━━ Supplied entries ━━
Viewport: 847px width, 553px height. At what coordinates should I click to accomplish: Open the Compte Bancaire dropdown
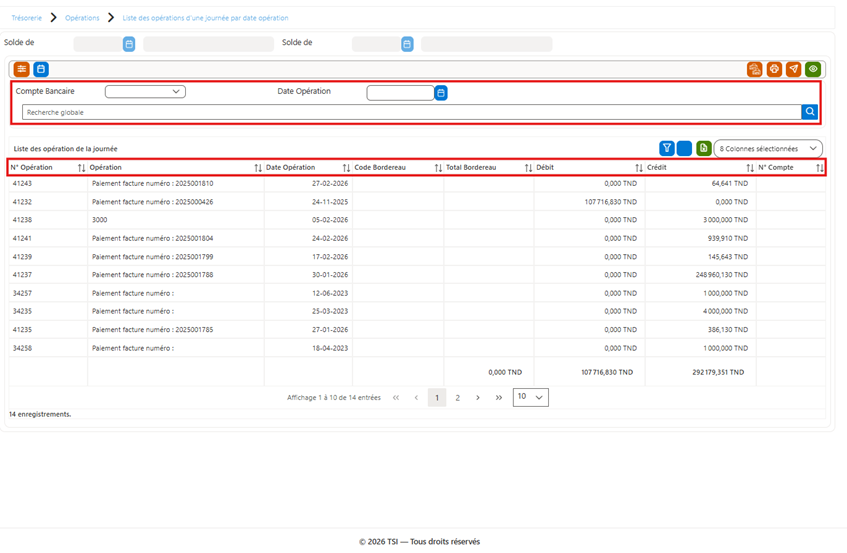(145, 92)
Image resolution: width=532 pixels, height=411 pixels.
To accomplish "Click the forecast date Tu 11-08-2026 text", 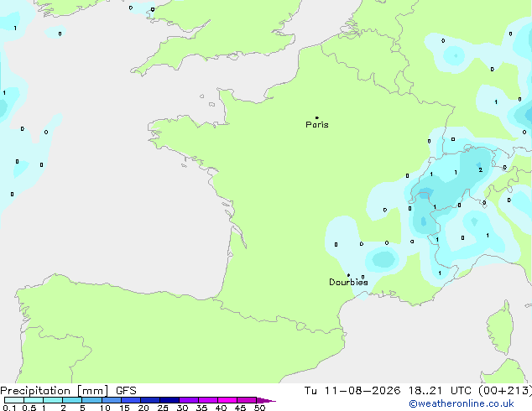I will pos(352,391).
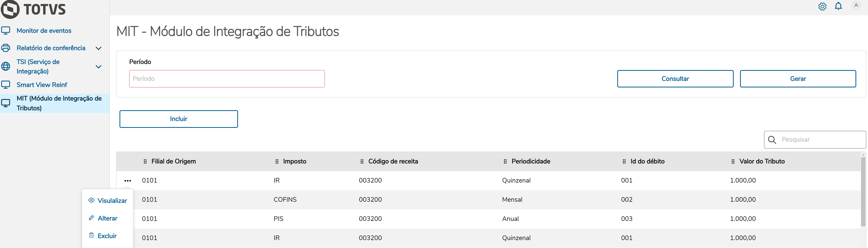868x248 pixels.
Task: Expand the Relatório de conferência submenu
Action: tap(98, 48)
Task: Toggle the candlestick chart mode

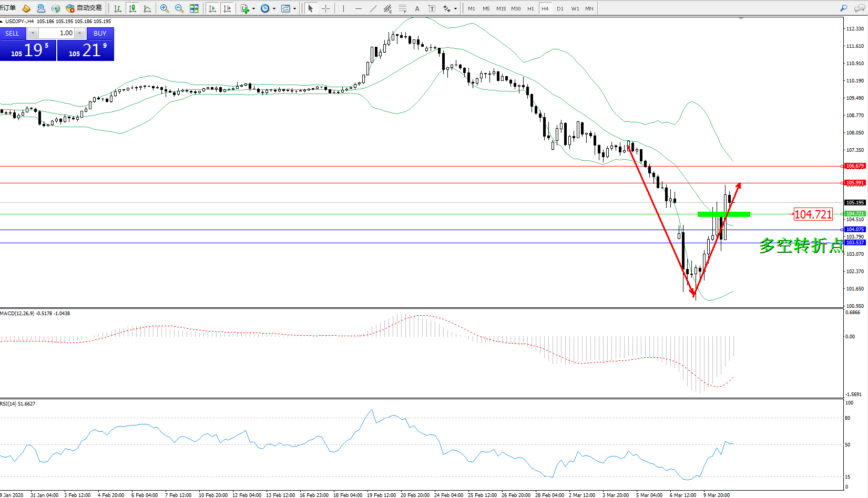Action: (x=132, y=8)
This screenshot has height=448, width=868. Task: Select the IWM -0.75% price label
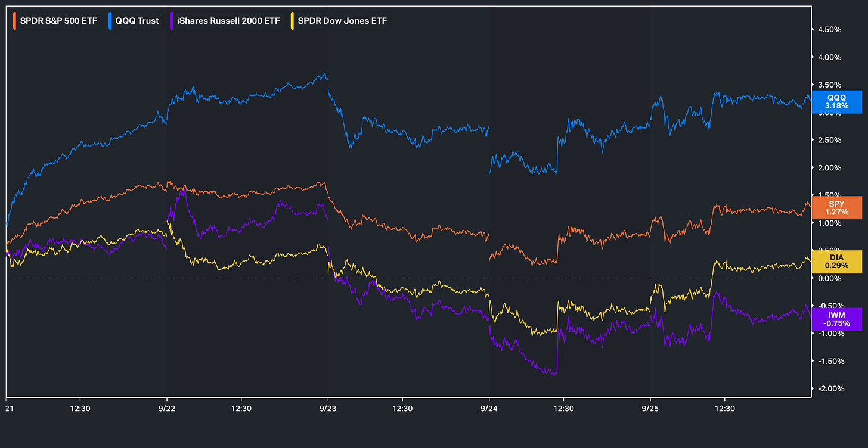pyautogui.click(x=837, y=319)
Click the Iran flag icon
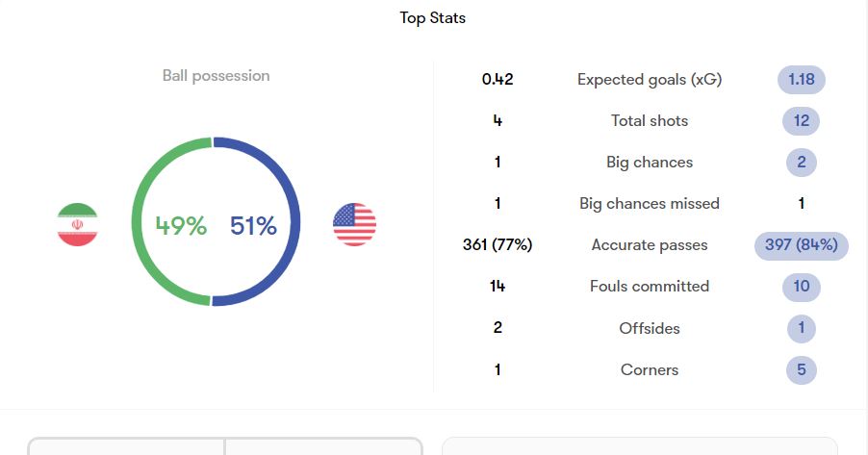This screenshot has height=455, width=868. (x=78, y=224)
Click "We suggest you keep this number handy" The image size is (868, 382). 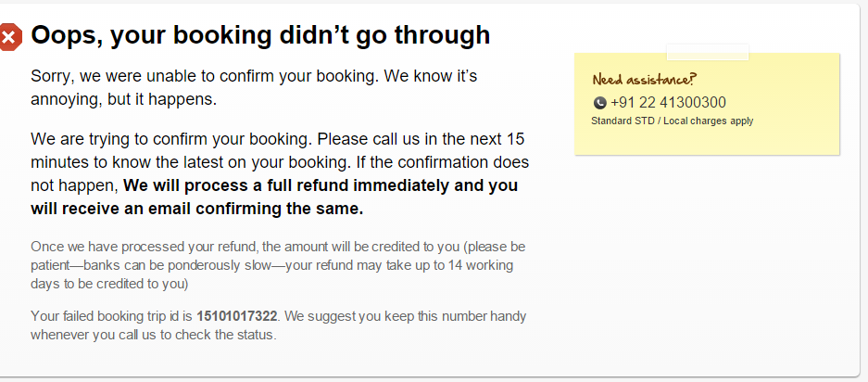pyautogui.click(x=406, y=316)
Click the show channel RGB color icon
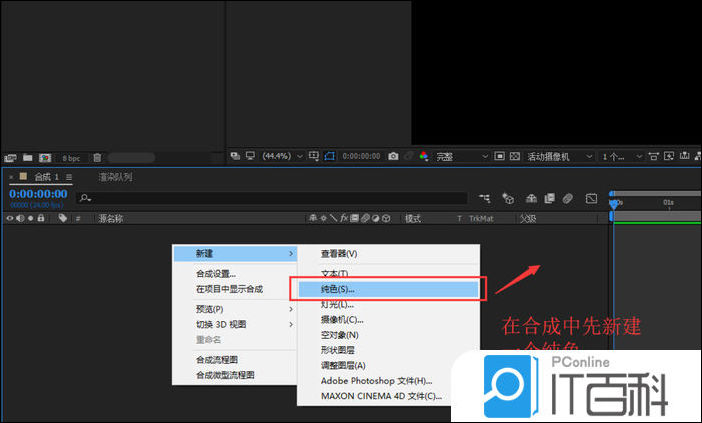 tap(424, 157)

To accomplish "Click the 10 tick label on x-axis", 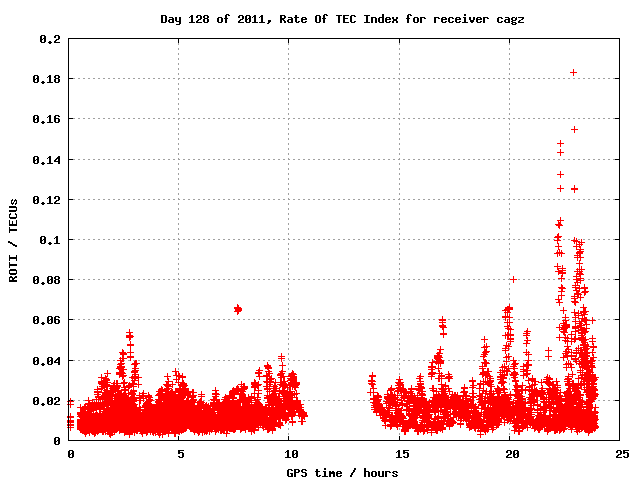I will [x=290, y=454].
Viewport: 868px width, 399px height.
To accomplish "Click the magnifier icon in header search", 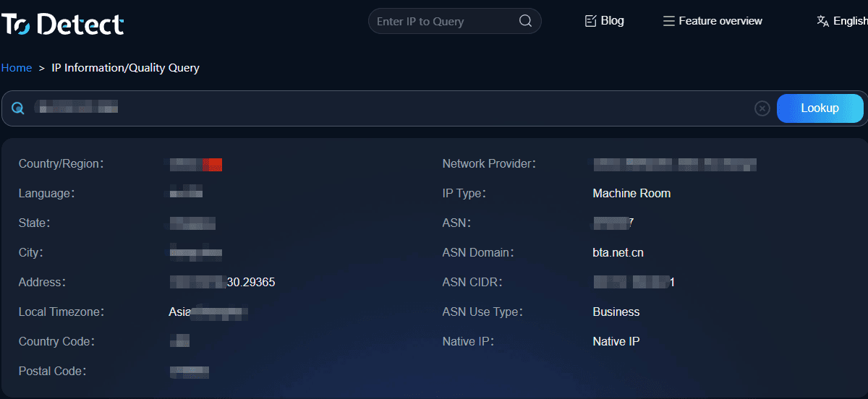I will 526,21.
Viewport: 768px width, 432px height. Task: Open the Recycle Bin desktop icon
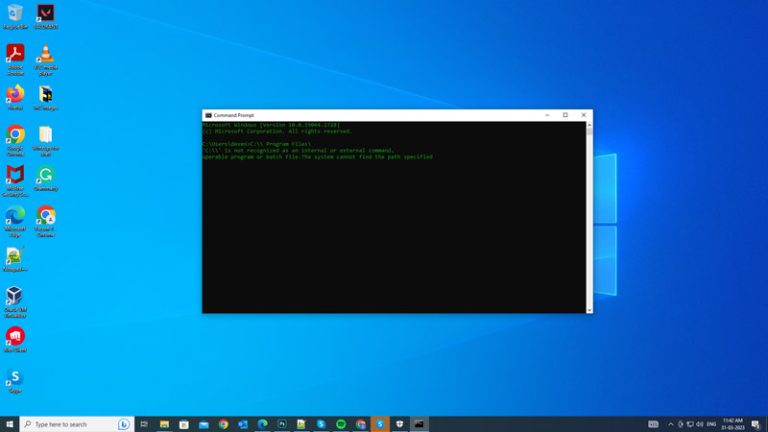(x=15, y=14)
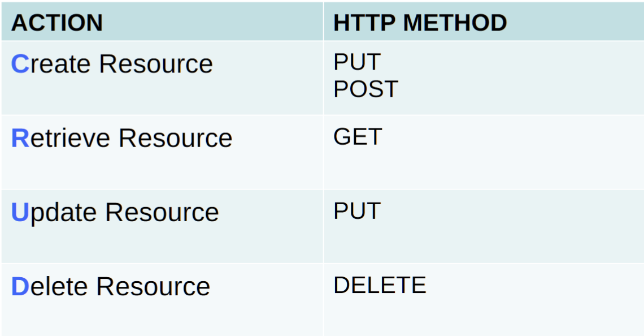Select the Retrieve Resource cell

coord(162,152)
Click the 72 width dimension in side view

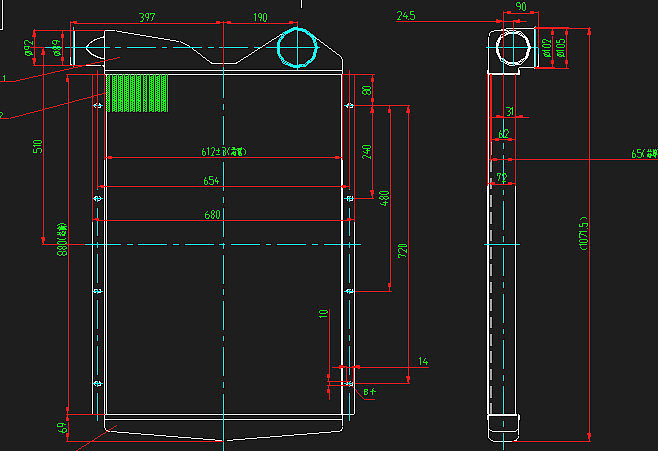coord(502,177)
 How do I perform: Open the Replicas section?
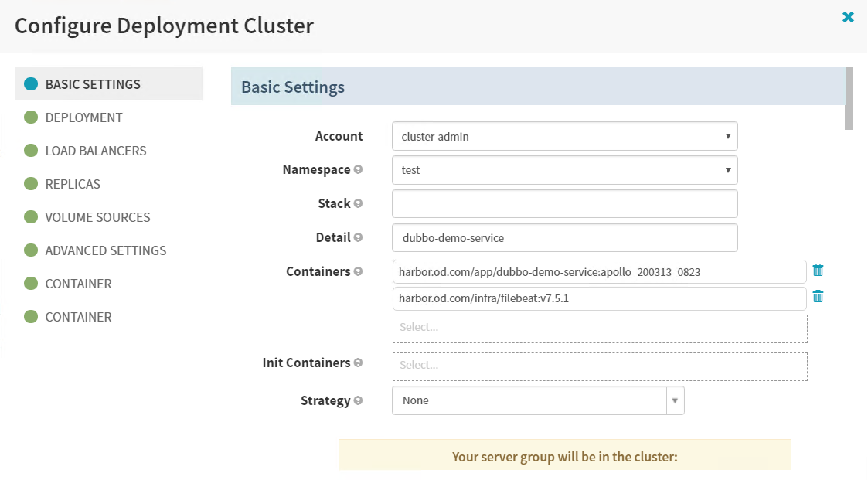click(73, 184)
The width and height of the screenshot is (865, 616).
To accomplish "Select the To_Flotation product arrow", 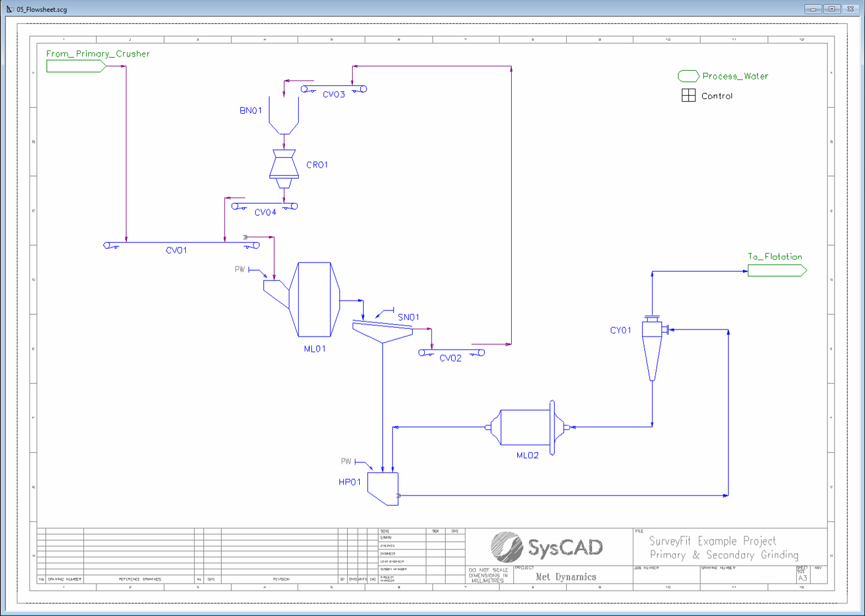I will [x=777, y=271].

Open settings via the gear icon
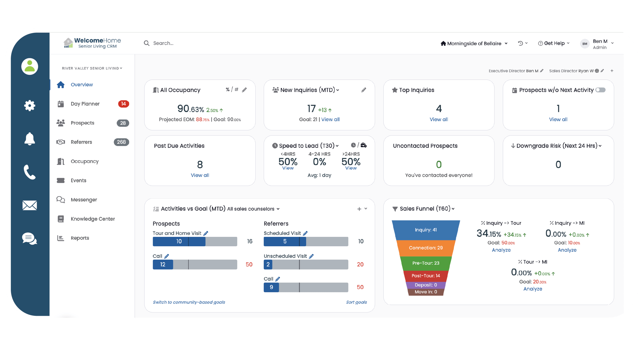pos(30,105)
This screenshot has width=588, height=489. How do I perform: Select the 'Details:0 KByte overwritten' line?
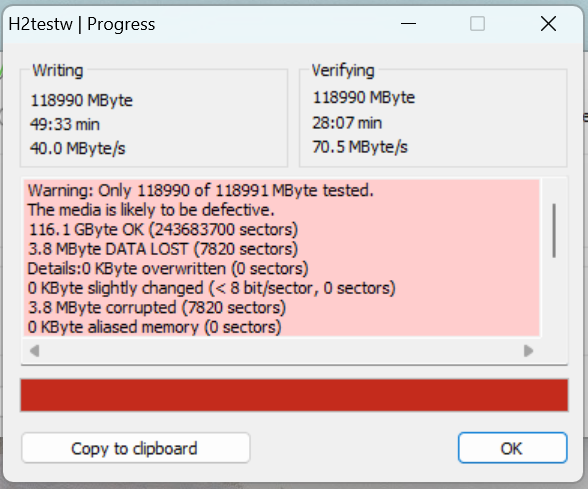coord(168,268)
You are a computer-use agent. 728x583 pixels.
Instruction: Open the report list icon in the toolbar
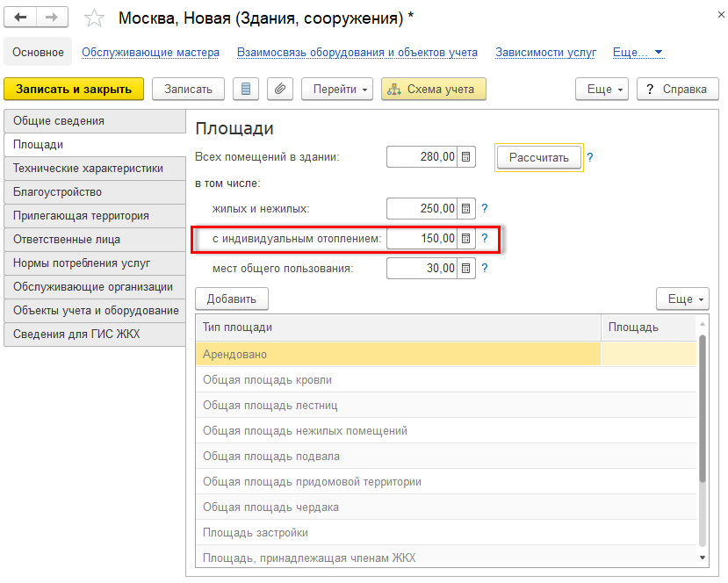click(247, 89)
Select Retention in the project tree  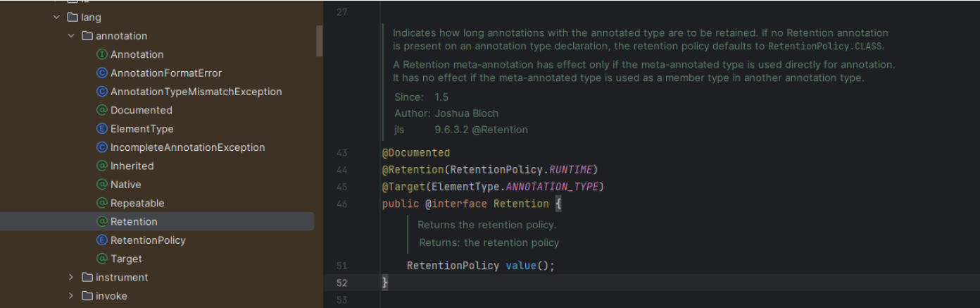point(134,221)
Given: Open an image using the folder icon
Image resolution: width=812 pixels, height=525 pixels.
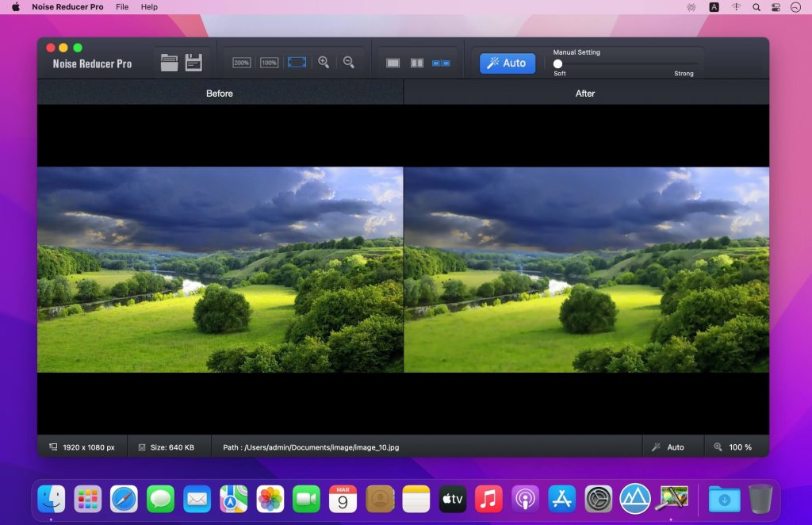Looking at the screenshot, I should pos(169,63).
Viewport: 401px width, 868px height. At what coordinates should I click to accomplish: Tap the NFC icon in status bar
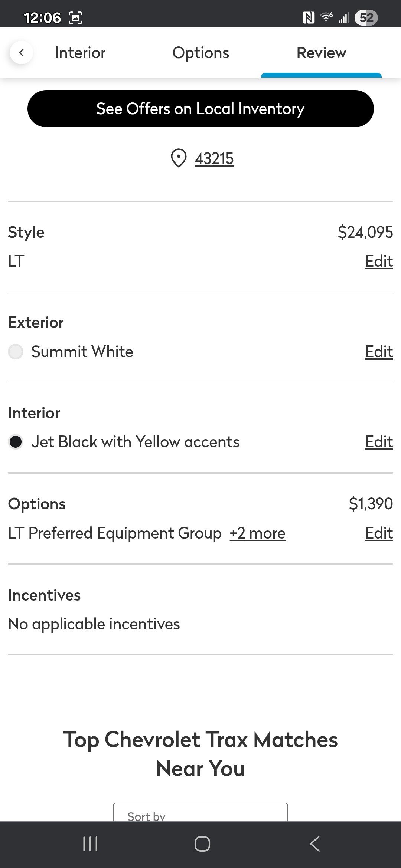[308, 18]
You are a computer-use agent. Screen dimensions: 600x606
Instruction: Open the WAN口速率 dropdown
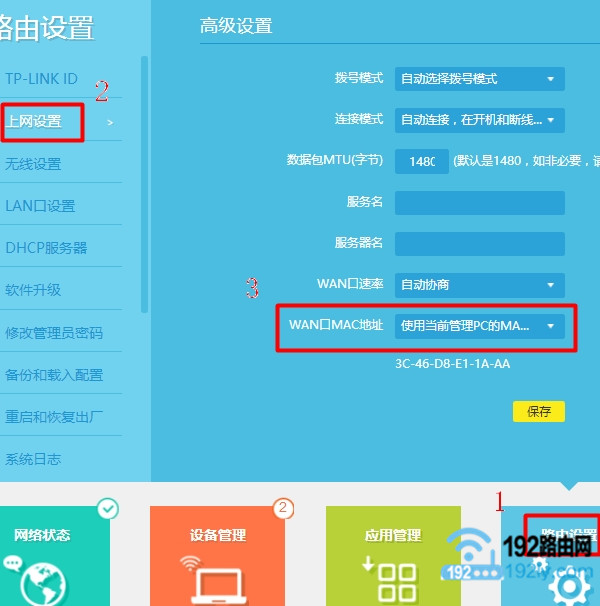coord(479,285)
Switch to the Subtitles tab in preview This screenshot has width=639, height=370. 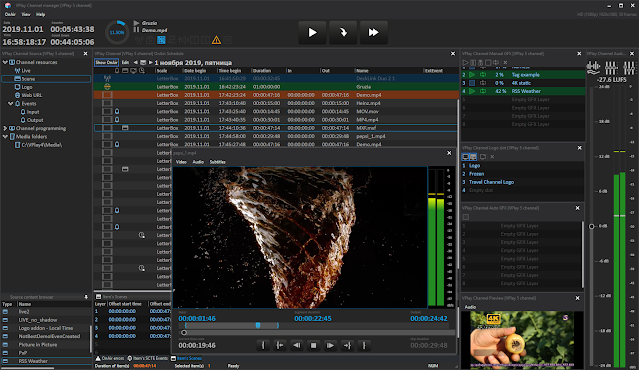(218, 162)
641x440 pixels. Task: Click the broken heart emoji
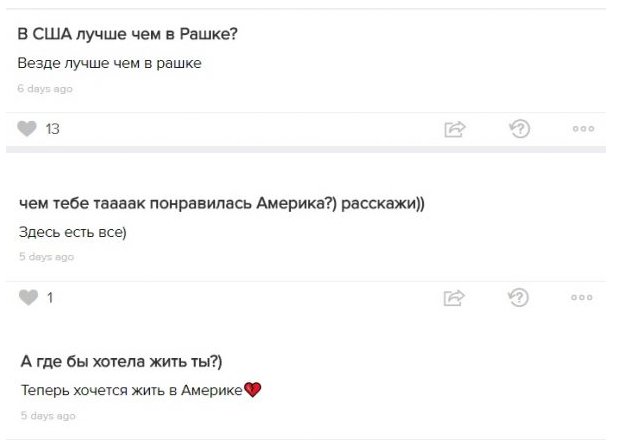252,390
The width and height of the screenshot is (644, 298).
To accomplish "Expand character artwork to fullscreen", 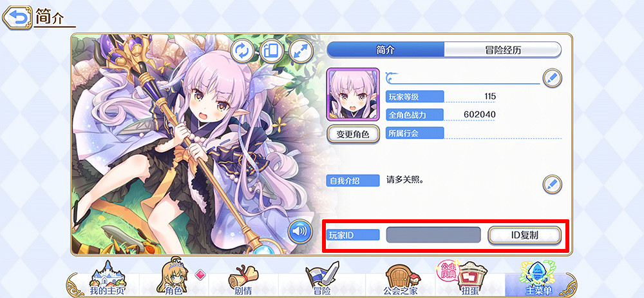I will pyautogui.click(x=301, y=51).
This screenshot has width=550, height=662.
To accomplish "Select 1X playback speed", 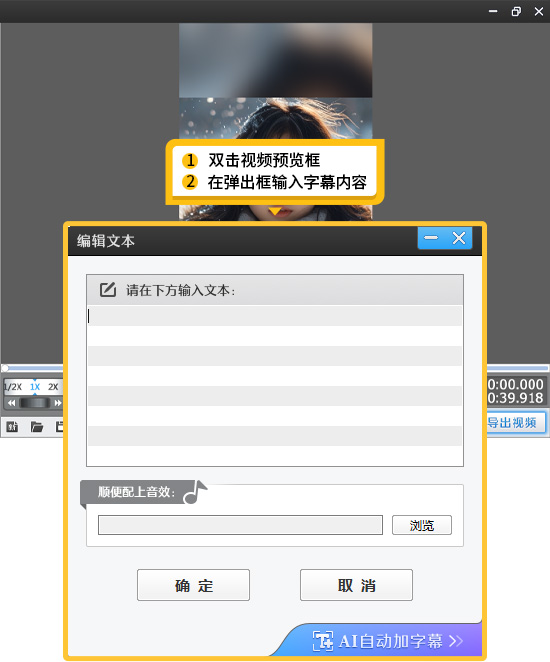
━━━
> **What is expected**
Lines of the listing above that hold the string "agent" should each be copied.

> **Solution for this task**
You are a computer-use agent. 728x583 pixels.
You are a computer-use agent. Screen dimensions: 600x606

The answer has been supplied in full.